_TASK TO COMPLETE_
Please restate every entry exactly. Leave out the pictures.

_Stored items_
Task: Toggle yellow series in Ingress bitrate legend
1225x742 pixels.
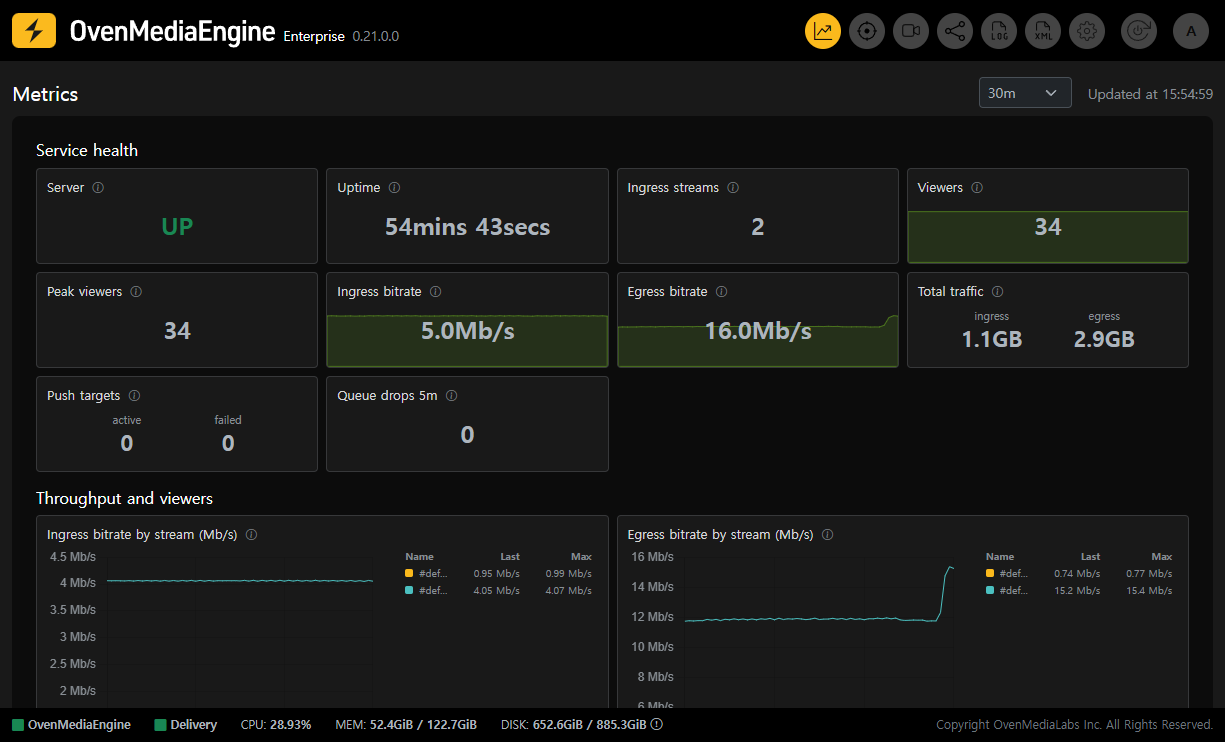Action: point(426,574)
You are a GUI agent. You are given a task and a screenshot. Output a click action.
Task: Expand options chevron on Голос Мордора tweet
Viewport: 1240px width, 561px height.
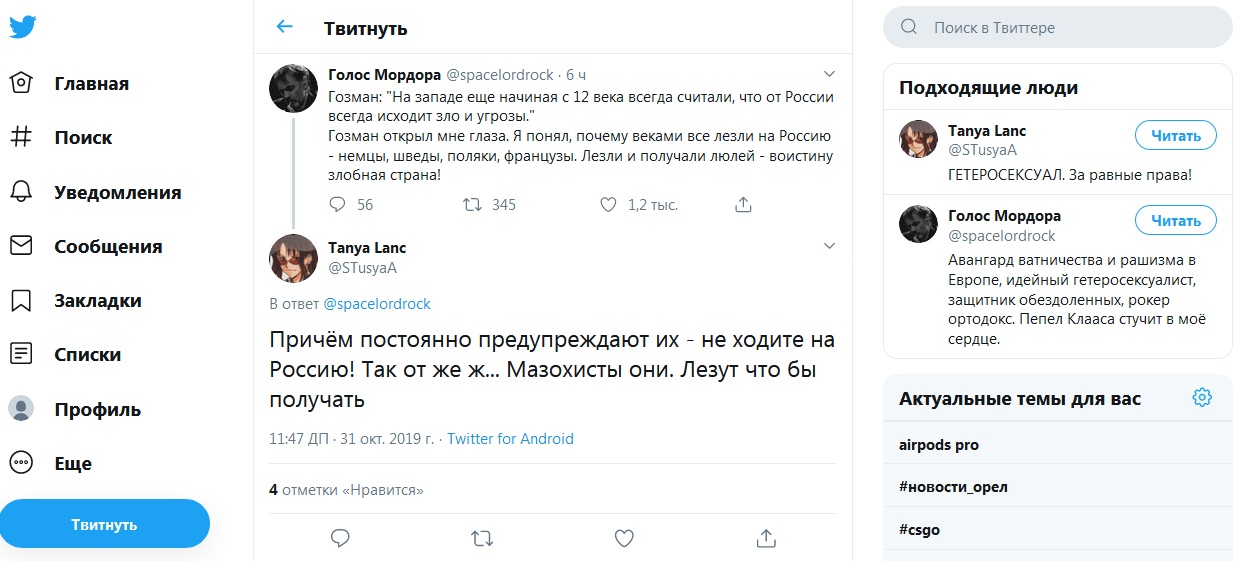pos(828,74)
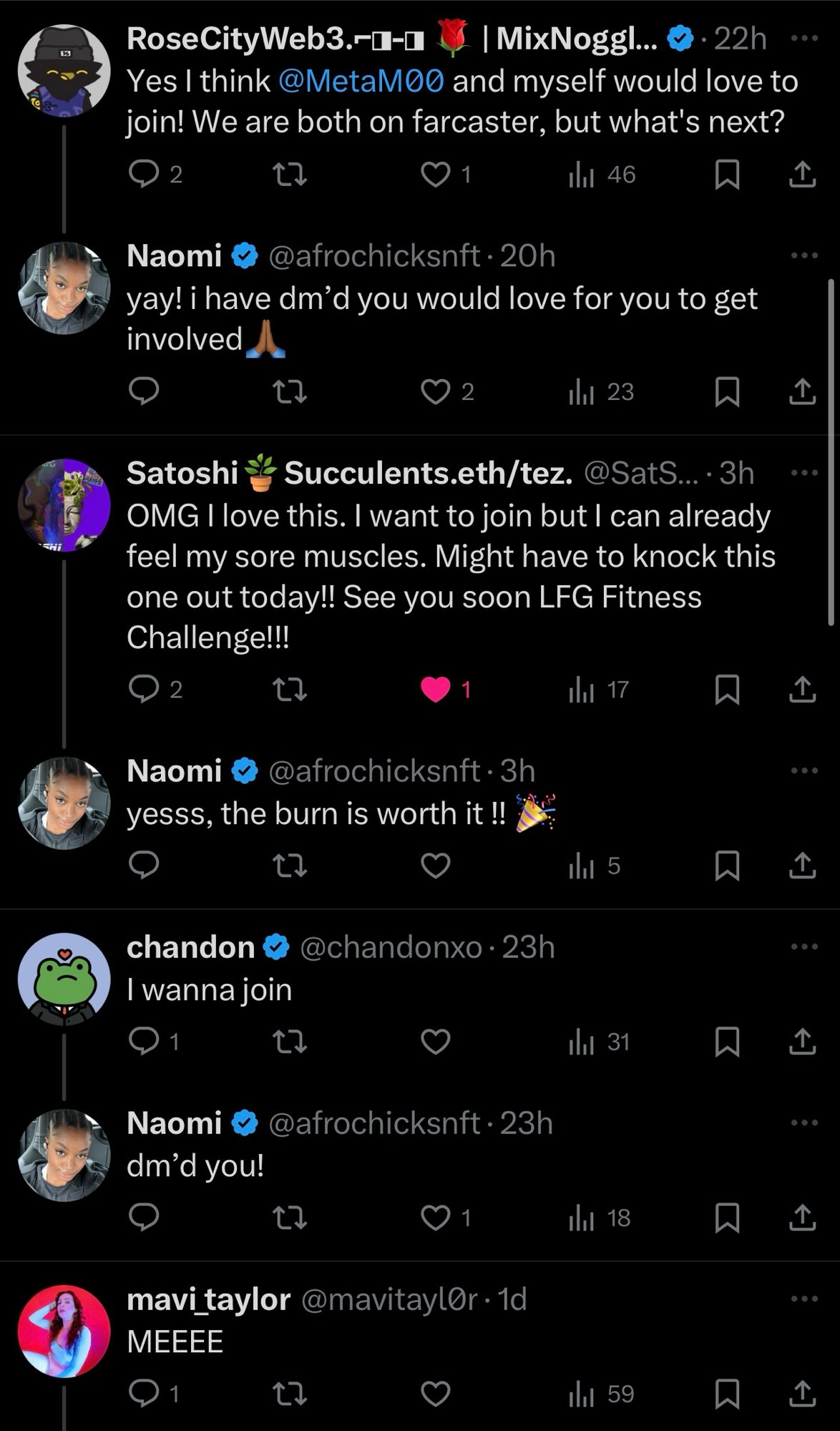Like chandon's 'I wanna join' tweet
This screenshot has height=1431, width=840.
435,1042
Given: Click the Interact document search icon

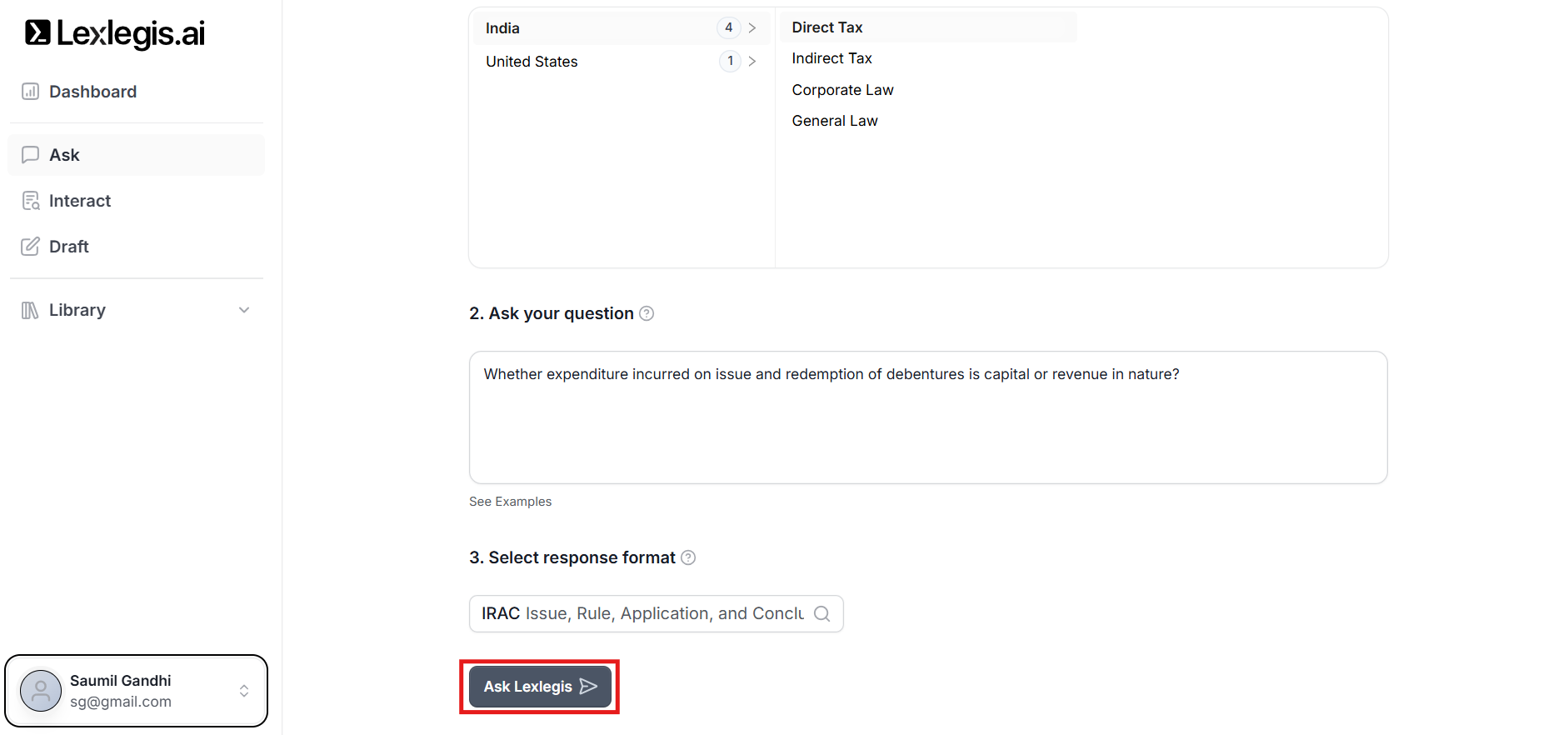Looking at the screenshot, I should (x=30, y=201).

_FINAL ANSWER_
Task: Toggle yellow series in Ingress bitrate legend
1225x742 pixels.
Action: point(426,574)
You are a GUI agent. You are given a task and a screenshot. Output a click action.
Task: Expand options chevron on Голос Мордора tweet
Viewport: 1240px width, 561px height.
pos(828,74)
Like chandon's 'I wanna join' tweet
This screenshot has height=1431, width=840.
435,1042
Given: Click the Interact document search icon

Looking at the screenshot, I should (x=30, y=201).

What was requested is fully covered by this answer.